◆ **SOURCE MATERIAL**

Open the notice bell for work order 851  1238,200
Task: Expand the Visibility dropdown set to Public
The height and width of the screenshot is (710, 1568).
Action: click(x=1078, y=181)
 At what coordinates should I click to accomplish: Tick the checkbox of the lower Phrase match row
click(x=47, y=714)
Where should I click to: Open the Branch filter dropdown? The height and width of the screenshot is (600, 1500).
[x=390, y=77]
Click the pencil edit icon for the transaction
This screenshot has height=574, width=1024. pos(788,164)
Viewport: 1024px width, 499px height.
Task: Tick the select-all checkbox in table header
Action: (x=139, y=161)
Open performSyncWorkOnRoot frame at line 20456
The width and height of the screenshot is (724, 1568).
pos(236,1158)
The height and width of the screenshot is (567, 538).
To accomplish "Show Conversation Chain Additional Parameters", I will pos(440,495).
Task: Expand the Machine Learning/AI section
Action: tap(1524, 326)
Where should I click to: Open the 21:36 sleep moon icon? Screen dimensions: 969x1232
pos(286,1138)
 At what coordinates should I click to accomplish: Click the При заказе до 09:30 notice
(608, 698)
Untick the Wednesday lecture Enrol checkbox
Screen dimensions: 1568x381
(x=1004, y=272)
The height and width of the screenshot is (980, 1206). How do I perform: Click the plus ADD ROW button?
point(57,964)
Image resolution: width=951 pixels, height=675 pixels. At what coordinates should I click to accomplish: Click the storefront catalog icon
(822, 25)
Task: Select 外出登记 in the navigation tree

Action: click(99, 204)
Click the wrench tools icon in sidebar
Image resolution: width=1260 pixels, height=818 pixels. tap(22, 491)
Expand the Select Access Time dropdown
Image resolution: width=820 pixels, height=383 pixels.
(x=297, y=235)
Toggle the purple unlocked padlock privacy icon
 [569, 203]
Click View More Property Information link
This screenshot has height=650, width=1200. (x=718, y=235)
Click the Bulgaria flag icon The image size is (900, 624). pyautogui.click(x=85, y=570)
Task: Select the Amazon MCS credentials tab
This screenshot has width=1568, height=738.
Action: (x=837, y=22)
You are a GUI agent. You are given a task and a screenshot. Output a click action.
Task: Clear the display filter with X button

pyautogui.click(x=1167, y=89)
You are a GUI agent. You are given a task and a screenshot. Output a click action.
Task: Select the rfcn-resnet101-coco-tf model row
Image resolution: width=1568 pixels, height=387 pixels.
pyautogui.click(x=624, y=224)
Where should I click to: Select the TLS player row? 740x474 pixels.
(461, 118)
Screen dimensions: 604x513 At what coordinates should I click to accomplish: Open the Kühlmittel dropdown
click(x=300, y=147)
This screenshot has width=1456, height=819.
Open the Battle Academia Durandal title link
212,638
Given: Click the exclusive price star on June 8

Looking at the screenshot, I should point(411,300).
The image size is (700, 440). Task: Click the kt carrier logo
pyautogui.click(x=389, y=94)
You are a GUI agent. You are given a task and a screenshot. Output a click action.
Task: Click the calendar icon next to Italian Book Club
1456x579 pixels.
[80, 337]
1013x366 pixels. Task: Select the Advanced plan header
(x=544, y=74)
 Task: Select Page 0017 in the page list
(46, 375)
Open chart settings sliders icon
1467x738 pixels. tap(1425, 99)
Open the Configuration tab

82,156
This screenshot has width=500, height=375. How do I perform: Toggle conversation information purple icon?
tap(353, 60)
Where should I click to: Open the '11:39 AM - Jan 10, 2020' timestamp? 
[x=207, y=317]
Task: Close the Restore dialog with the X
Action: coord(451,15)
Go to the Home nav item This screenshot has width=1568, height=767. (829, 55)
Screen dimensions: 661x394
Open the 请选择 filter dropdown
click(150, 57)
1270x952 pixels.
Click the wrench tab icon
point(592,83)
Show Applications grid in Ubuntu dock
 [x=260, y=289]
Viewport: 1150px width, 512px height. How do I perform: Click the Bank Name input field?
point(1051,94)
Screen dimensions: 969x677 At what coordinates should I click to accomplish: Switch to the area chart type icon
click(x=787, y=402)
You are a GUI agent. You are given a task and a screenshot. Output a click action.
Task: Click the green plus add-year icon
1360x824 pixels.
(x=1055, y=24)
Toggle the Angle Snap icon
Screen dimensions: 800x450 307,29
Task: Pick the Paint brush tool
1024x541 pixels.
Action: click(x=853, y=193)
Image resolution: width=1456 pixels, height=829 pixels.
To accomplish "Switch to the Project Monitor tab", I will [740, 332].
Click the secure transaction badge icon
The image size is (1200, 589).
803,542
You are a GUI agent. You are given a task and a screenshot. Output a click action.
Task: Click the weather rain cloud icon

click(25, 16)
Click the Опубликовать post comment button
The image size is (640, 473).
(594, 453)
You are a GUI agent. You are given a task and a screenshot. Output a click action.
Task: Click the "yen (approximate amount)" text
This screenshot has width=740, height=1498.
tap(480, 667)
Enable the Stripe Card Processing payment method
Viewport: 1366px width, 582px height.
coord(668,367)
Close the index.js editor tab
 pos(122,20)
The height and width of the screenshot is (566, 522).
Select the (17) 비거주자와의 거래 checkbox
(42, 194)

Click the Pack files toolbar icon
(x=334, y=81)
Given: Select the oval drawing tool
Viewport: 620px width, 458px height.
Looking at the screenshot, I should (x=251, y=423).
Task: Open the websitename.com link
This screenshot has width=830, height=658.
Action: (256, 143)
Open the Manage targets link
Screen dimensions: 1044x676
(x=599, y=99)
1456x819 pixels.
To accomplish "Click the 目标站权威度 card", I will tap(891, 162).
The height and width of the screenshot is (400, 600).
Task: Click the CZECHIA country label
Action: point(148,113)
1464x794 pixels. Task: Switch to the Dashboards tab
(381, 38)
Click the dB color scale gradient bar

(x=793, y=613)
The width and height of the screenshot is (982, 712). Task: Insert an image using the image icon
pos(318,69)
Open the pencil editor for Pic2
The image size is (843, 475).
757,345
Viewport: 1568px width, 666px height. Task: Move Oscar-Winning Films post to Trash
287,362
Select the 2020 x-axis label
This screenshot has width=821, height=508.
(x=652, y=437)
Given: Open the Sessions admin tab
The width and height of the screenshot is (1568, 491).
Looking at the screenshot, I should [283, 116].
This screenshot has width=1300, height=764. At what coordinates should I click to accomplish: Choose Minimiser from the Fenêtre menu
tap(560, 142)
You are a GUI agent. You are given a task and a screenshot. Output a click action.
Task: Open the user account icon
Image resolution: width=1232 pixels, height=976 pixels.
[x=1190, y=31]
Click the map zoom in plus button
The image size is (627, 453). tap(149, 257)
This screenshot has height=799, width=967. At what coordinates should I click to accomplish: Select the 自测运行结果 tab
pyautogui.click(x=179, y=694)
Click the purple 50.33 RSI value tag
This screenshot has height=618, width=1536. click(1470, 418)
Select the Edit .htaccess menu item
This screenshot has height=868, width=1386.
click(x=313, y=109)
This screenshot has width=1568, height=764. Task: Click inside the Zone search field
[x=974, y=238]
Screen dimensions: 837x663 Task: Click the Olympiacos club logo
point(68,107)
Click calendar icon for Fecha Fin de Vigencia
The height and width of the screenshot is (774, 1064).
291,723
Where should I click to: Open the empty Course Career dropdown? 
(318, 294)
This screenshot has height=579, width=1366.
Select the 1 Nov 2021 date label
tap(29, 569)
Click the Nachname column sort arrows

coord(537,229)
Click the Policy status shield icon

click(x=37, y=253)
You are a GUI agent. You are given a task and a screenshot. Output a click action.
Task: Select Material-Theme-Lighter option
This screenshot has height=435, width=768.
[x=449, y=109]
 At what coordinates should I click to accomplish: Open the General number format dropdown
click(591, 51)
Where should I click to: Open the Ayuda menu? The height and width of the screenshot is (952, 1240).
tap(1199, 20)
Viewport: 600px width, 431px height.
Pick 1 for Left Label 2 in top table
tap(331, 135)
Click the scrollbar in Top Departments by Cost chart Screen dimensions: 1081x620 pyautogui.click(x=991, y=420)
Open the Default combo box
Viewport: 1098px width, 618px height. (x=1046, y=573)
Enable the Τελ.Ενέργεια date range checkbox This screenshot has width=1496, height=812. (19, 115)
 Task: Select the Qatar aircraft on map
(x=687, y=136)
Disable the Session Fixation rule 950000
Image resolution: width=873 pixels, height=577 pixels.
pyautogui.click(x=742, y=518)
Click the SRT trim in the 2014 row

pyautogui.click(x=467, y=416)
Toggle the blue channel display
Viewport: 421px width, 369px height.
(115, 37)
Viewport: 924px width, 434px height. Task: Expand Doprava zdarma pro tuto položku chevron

◆ **PROBLEM TO WORK ON**
Using the records above, copy word for word the line with "Click the purple 50.33 RSI value tag", the line with "Click the scrollbar", and every line between them.

◆ **SOLUTION TO THIS PROBLEM**
Click the purple 50.33 RSI value tag
This screenshot has height=618, width=1536. click(1470, 418)
Select the Edit .htaccess menu item
This screenshot has height=868, width=1386.
click(x=313, y=109)
This screenshot has width=1568, height=764. Task: Click inside the Zone search field
[x=974, y=238]
Screen dimensions: 837x663 Task: Click the Olympiacos club logo
point(68,107)
Click calendar icon for Fecha Fin de Vigencia
The height and width of the screenshot is (774, 1064).
291,723
Where should I click to: Open the empty Course Career dropdown? 
(318, 294)
This screenshot has height=579, width=1366.
Select the 1 Nov 2021 date label
tap(29, 569)
Click the Nachname column sort arrows

coord(537,229)
Click the Policy status shield icon

click(x=37, y=253)
You are a GUI agent. You are given a task and a screenshot. Output a click action.
Task: Select Material-Theme-Lighter option
This screenshot has height=435, width=768.
[x=449, y=109]
 At what coordinates should I click to accomplish: Open the General number format dropdown
click(591, 51)
Where should I click to: Open the Ayuda menu? The height and width of the screenshot is (952, 1240).
tap(1199, 20)
Viewport: 600px width, 431px height.
Pick 1 for Left Label 2 in top table
tap(331, 135)
Click the scrollbar in Top Departments by Cost chart Screen dimensions: 1081x620 pyautogui.click(x=991, y=420)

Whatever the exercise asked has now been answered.